Le organizzazioni criminali per realizzare i loro progetti creano un clima di paura che sfrutta la miseria e la disoccupazione, la disperazione sociale e l’assenza della certezza del diritto. Proprio per questo è assolutamente necessaria la presenza dello Stato. Una presenza forte, autorevole e soprattutto educativa. Come quella di Rosario Livatino. Ho letto alcune cronache dei giornali del 1990 che raccontano la morte del “giudice ragazzino”. Egli viene definito come “un giovane e minuto magistrato di 38 anni” che da “dieci anni faceva il suo dovere”: in definitiva era “un giudice incorruttibile”.

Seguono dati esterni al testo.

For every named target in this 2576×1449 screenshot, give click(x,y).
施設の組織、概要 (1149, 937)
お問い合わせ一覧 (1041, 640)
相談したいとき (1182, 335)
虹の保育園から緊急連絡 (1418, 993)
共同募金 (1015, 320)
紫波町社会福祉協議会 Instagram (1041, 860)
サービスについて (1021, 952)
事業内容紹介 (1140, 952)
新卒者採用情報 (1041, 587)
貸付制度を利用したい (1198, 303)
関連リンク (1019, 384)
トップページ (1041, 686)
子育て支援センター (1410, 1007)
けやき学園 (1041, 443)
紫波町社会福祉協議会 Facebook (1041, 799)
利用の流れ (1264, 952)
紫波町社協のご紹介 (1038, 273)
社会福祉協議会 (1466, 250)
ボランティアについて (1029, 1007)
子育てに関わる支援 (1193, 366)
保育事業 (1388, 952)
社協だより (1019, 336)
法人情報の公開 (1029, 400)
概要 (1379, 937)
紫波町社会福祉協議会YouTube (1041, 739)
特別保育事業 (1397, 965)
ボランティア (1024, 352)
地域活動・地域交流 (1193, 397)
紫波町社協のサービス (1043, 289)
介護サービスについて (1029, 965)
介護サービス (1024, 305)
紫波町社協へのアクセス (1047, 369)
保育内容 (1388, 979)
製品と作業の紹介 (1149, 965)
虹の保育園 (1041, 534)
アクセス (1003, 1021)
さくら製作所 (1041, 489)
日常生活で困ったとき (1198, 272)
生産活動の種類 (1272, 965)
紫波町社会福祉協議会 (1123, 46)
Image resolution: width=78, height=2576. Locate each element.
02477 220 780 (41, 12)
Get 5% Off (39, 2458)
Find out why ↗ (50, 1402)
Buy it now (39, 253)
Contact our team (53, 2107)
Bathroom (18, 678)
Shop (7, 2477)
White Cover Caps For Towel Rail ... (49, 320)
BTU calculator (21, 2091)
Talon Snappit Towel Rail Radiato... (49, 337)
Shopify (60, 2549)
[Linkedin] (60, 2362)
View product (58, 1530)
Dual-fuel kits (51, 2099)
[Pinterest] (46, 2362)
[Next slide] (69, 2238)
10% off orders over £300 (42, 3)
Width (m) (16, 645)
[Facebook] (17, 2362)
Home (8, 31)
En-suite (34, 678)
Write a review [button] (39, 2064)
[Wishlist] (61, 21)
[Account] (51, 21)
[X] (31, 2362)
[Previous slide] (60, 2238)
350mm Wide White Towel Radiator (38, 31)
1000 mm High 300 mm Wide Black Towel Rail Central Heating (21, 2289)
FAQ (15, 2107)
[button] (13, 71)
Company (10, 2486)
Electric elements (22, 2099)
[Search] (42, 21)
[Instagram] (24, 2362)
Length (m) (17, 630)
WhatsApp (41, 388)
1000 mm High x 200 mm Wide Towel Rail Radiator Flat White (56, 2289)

Rosario Livatino è stato un appassionato difensore della legalità e della libertà di questo Paese. Un autentico rappresentante delle istituzioni che è riuscito a incarnare la certezza del diritto e anche la cultura morale dell’Italia profonda: di quell’Italia che non si arrende alle ingiustizie e alle prevaricazioni, e che non cede agli ignavi e a coloro che si adeguano allo status quo: anche quando lo status quo è rappresentato dalla mafia.
Senza alcun dubbio, Rosario Livatino è stato un piccolo e giovane uomo ma, al tempo stesso, è stato un gigante della verità. Un uomo che ha incarnato il Vangelo delle Beatitudini perché egli aveva “fame e sete di giustizia”.
Livatino ci lascia dunque una preziosa eredità civile e un altrettanto importante eredità spirituale. Il suo martirio parla alla Chiesa e all’Italia intera. Ma soprattutto parla alle giovani generazioni: a coloro che non sono ancora compromessi e che possono, anzi, devono resistere, con tutta l’energia e il coraggio della gioventù, alle false lusinghe malavitose.
Vorrei riassumere l’eredità di Livatino con la stessa frase che ho utilizzato per ricordare don Pino Puglisi: con la mafia non si convive! Fra la mafia e il Vangelo non può esserci alcuna convivenza o tantomeno connivenza. Non può esserci alcun contatto né alcun deprecabile inchino.